What is asked: Rewrite all the records below, changing every "GUI agent" to "UI assistant" and leaving everything else the same.

Entries supplied:

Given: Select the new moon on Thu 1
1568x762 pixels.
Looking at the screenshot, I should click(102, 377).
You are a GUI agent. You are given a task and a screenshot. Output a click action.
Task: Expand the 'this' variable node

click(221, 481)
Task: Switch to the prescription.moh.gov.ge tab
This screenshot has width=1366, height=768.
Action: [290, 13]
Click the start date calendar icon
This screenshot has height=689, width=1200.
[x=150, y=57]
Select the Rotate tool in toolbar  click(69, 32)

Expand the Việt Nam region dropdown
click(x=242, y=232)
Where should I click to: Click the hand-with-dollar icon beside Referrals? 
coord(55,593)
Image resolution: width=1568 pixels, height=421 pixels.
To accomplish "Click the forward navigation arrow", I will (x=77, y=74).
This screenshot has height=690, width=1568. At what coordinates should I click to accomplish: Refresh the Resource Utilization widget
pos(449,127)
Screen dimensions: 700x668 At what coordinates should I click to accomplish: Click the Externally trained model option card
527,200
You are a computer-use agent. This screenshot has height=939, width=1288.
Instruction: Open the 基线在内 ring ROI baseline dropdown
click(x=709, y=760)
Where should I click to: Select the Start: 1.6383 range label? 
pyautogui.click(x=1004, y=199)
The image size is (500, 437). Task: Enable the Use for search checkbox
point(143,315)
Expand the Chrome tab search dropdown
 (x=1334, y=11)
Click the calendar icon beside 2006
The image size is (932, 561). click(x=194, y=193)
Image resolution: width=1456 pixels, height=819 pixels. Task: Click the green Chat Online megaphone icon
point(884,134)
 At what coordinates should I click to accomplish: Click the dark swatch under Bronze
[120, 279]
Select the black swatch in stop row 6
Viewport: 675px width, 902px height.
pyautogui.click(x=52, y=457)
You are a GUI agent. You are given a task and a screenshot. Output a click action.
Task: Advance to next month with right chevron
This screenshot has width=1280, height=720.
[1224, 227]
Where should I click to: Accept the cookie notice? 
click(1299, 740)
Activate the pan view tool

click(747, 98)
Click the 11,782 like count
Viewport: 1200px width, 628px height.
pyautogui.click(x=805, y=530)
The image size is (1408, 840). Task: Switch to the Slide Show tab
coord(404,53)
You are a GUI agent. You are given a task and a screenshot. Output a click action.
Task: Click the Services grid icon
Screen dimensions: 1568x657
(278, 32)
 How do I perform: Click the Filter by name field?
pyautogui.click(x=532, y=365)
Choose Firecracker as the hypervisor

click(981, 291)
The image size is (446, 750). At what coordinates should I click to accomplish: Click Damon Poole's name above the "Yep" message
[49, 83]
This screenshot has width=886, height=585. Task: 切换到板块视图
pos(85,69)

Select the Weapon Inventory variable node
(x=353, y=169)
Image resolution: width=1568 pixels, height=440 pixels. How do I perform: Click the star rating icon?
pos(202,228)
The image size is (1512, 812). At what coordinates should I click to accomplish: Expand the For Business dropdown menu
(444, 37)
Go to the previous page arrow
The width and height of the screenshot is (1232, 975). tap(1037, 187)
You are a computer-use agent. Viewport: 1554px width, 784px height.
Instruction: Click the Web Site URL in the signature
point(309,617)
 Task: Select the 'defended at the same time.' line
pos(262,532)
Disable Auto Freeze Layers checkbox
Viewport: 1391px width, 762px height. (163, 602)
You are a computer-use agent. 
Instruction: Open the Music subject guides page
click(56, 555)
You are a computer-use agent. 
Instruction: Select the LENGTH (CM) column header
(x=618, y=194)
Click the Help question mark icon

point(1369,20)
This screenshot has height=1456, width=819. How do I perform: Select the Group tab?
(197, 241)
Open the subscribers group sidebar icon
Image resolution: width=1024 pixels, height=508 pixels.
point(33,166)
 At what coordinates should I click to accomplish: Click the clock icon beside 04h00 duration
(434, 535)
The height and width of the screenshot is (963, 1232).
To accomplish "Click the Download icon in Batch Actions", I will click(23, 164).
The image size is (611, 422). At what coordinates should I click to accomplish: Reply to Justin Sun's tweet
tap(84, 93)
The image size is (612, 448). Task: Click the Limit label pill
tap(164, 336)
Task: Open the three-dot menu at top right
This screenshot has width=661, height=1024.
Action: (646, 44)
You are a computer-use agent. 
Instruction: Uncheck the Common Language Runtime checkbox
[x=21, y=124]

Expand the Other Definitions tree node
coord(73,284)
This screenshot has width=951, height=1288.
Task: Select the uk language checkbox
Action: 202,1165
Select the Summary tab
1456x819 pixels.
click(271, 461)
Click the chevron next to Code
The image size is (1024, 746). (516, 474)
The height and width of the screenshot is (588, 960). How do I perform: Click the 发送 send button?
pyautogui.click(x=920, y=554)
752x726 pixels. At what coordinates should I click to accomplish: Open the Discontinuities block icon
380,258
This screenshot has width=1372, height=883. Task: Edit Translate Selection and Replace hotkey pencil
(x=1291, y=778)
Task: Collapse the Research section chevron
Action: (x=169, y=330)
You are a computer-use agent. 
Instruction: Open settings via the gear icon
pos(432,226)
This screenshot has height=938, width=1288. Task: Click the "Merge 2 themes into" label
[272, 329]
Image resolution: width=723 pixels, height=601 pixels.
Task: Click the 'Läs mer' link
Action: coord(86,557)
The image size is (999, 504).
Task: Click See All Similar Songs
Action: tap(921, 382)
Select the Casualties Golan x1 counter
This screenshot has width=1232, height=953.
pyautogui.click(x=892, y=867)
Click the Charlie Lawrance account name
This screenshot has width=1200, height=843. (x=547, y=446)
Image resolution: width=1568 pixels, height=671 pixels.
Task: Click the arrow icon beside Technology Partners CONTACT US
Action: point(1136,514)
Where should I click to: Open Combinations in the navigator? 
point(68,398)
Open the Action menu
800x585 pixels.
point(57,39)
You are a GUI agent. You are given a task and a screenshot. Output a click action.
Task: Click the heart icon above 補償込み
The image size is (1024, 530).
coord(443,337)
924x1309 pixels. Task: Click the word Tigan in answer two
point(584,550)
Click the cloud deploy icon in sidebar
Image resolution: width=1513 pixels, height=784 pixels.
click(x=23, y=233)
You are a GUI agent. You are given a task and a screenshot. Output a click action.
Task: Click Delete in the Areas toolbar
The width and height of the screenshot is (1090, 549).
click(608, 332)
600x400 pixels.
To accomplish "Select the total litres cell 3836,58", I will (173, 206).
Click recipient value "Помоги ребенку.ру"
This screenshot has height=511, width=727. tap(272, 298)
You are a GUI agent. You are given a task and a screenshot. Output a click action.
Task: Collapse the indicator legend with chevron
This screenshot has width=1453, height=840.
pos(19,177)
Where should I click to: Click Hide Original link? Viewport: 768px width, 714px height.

Full solution:
Given: Select the new moon on Thu 1
1568x762 pixels.
Looking at the screenshot, I should click(102, 377).
You are a UI assistant. You are given a task and a screenshot. Output a click action.
Task: Expand the 'this' variable node

click(221, 481)
Task: Switch to the prescription.moh.gov.ge tab
This screenshot has width=1366, height=768.
Action: [290, 13]
Click the start date calendar icon
This screenshot has height=689, width=1200.
[x=150, y=57]
Select the Rotate tool in toolbar  click(69, 32)

Expand the Việt Nam region dropdown
click(x=242, y=232)
Where should I click to: Click the hand-with-dollar icon beside Referrals? 
coord(55,593)
Image resolution: width=1568 pixels, height=421 pixels.
To accomplish "Click the forward navigation arrow", I will (x=77, y=74).
This screenshot has height=690, width=1568. At what coordinates should I click to accomplish: Refresh the Resource Utilization widget
pos(449,127)
Screen dimensions: 700x668 At what coordinates should I click to accomplish: Click the Externally trained model option card
527,200
You are a computer-use agent. This screenshot has height=939, width=1288.
Instruction: Open the 基线在内 ring ROI baseline dropdown
click(x=709, y=760)
Where should I click to: Select the Start: 1.6383 range label? 
pyautogui.click(x=1004, y=199)
The image size is (500, 437). Task: Enable the Use for search checkbox
point(143,315)
Expand the Chrome tab search dropdown
 (x=1334, y=11)
Click the calendar icon beside 2006
The image size is (932, 561). click(x=194, y=193)
Image resolution: width=1456 pixels, height=819 pixels. Task: Click the green Chat Online megaphone icon
point(884,134)
 At what coordinates should I click to accomplish: Click the dark swatch under Bronze
[120, 279]
Select the black swatch in stop row 6
Viewport: 675px width, 902px height.
pyautogui.click(x=52, y=457)
You are a UI assistant. You are given a task and a screenshot. Output a click action.
Task: Advance to next month with right chevron
This screenshot has width=1280, height=720.
[1224, 227]
Where should I click to: Accept the cookie notice? 
click(1299, 740)
Activate the pan view tool

click(747, 98)
Click the 11,782 like count
Viewport: 1200px width, 628px height.
pyautogui.click(x=805, y=530)
The image size is (1408, 840). Task: Switch to the Slide Show tab
coord(404,53)
You are a UI assistant. You are given a task and a screenshot. Output a click action.
Task: Click the Services grid icon
Screen dimensions: 1568x657
(278, 32)
 How do I perform: Click the Filter by name field?
pyautogui.click(x=532, y=365)
Choose Firecracker as the hypervisor

click(981, 291)
The image size is (446, 750). At what coordinates should I click to accomplish: Click Damon Poole's name above the "Yep" message
[49, 83]
This screenshot has width=886, height=585. Task: 切换到板块视图
pos(85,69)

Select the Weapon Inventory variable node
(x=353, y=169)
Image resolution: width=1568 pixels, height=440 pixels. How do I perform: Click the star rating icon?
pos(202,228)
The image size is (1512, 812). At what coordinates should I click to accomplish: Expand the For Business dropdown menu
(444, 37)
Go to the previous page arrow
The width and height of the screenshot is (1232, 975). tap(1037, 187)
You are a computer-use agent. Viewport: 1554px width, 784px height.
Instruction: Click the Web Site URL in the signature
point(309,617)
 Task: Select the 'defended at the same time.' line
pos(262,532)
Disable Auto Freeze Layers checkbox
Viewport: 1391px width, 762px height. (163, 602)
You are a computer-use agent. 
Instruction: Open the Music subject guides page
click(56, 555)
You are a computer-use agent. 
Instruction: Select the LENGTH (CM) column header
(x=618, y=194)
Click the Help question mark icon

point(1369,20)
This screenshot has height=1456, width=819. How do I perform: Select the Group tab?
(197, 241)
Open the subscribers group sidebar icon
Image resolution: width=1024 pixels, height=508 pixels.
point(33,166)
 At what coordinates should I click to accomplish: Click the clock icon beside 04h00 duration
(434, 535)
The height and width of the screenshot is (963, 1232).
To accomplish "Click the Download icon in Batch Actions", I will click(23, 164).
The image size is (611, 422). At what coordinates should I click to accomplish: Reply to Justin Sun's tweet
tap(84, 93)
The image size is (612, 448). Task: Click the Limit label pill
tap(164, 336)
Task: Open the three-dot menu at top right
This screenshot has width=661, height=1024.
Action: (646, 44)
You are a computer-use agent. 
Instruction: Uncheck the Common Language Runtime checkbox
[x=21, y=124]

Expand the Other Definitions tree node
coord(73,284)
This screenshot has width=951, height=1288.
Task: Select the uk language checkbox
Action: 202,1165
Select the Summary tab
1456x819 pixels.
click(271, 461)
Click the chevron next to Code
The image size is (1024, 746). (516, 474)
The height and width of the screenshot is (588, 960). How do I perform: Click the 发送 send button?
pyautogui.click(x=920, y=554)
752x726 pixels. At what coordinates should I click to accomplish: Open the Discontinuities block icon
380,258
This screenshot has width=1372, height=883. Task: Edit Translate Selection and Replace hotkey pencil
(x=1291, y=778)
Task: Collapse the Research section chevron
Action: (x=169, y=330)
You are a computer-use agent. 
Instruction: Open settings via the gear icon
pos(432,226)
This screenshot has height=938, width=1288. Task: Click the "Merge 2 themes into" label
[272, 329]
Image resolution: width=723 pixels, height=601 pixels.
Task: Click the 'Läs mer' link
Action: coord(86,557)
The image size is (999, 504).
Task: Click See All Similar Songs
Action: tap(921, 382)
Select the Casualties Golan x1 counter
This screenshot has width=1232, height=953.
pyautogui.click(x=892, y=867)
Click the Charlie Lawrance account name
This screenshot has width=1200, height=843. (x=547, y=446)
Image resolution: width=1568 pixels, height=671 pixels.
Task: Click the arrow icon beside Technology Partners CONTACT US
Action: point(1136,514)
Where should I click to: Open Combinations in the navigator? 
point(68,398)
Open the Action menu
800x585 pixels.
point(57,39)
You are a UI assistant. You are given a task and a screenshot. Output a click action.
Task: Click the heart icon above 補償込み
The image size is (1024, 530).
coord(443,337)
924x1309 pixels. Task: Click the word Tigan in answer two
point(584,550)
Click the cloud deploy icon in sidebar
Image resolution: width=1513 pixels, height=784 pixels.
click(x=23, y=233)
You are a UI assistant. You are given a task and a screenshot. Output a click action.
Task: Click Delete in the Areas toolbar
The width and height of the screenshot is (1090, 549).
click(608, 332)
600x400 pixels.
To accomplish "Select the total litres cell 3836,58", I will (173, 206).
Click recipient value "Помоги ребенку.ру"
This screenshot has height=511, width=727. tap(272, 298)
You are a UI assistant. You are given a task and a screenshot. Output a click action.
Task: Collapse the indicator legend with chevron
This screenshot has width=1453, height=840.
pos(19,177)
Where should I click to: Click Hide Original link? Viewport: 768px width, 714px height.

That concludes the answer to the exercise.